At that cry of grief the two who have lingered at the door spring into the room. Mr. Sharpe, the detective, and Colonel Lockhart.

It is Mr. Sharpe who recoils from the sight of the two dead bodies, and the still sadder sight of the living madwoman, crooning her senseless songs, and counting her jewels in a distant corner.

Colonel Lockhart has no eyes for these.
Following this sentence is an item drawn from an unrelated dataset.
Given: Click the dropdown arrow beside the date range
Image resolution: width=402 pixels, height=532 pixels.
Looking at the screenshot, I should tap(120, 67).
At one bound he is by the bedside where the missing countess lies cold and white and still in all her beauty.

"Oh, Vera, my love, my darling, have I found you only for this?" he groans, taking the slight form into his arms, pressing it to his aching heart, and lavishing passionate kisses on the cold, white lips.

But as if his love had power to call her back to life, Lady Vera sighs faintly and opens her eyes, heavily at first then with a flash of wondrous brightness in them as she recognizes her lover.

"Oh, Philip, is it you?" she sighs with ineffable content, nestling closer in his strong loving clasp. "I thought I was dying, but your voice has called me back from the world of shadows. I cannot die, now that you have come for me. Am I safe at last, Philip?"

"You are safe at last, my darling," he answers, solemnly, and glancing behind him with a slight shudder. "A terrible retribution has overtaken your enemies."

"I know," she answers, shuddering. "Is it not fearful, Philip? But oh, tell me," she continues, pleadingly, "am I responsible for the terrible ending of these selfish lives?"

"No, Vera. They were wicked people whose sins wrought out their own retribution. No blame can attach to you, darling," he answers, decisively.

"Do you really know this lady, sir?" inquires poor Betsy Robson, touching him timidly on the arm.

"Yes," he answers, looking round at her. "She is the Countess of Fairvale, my betrothed wife, whom Leslie Noble abducted from her home."

"Oh, me, and I thought she was Mr. Noble's crazy wife. He said so," cries Mrs. Robson, dissolved in penitent tears. "Oh, my lady, can you ever forgive me for not listening to your true story?"

"Freely, my poor creature, since you were always kind to me," Lady Vera answers, moved to greatest compassion by the woman's humble penitence.

Then, with something of a shudder, Lady Vera turns back to her lover.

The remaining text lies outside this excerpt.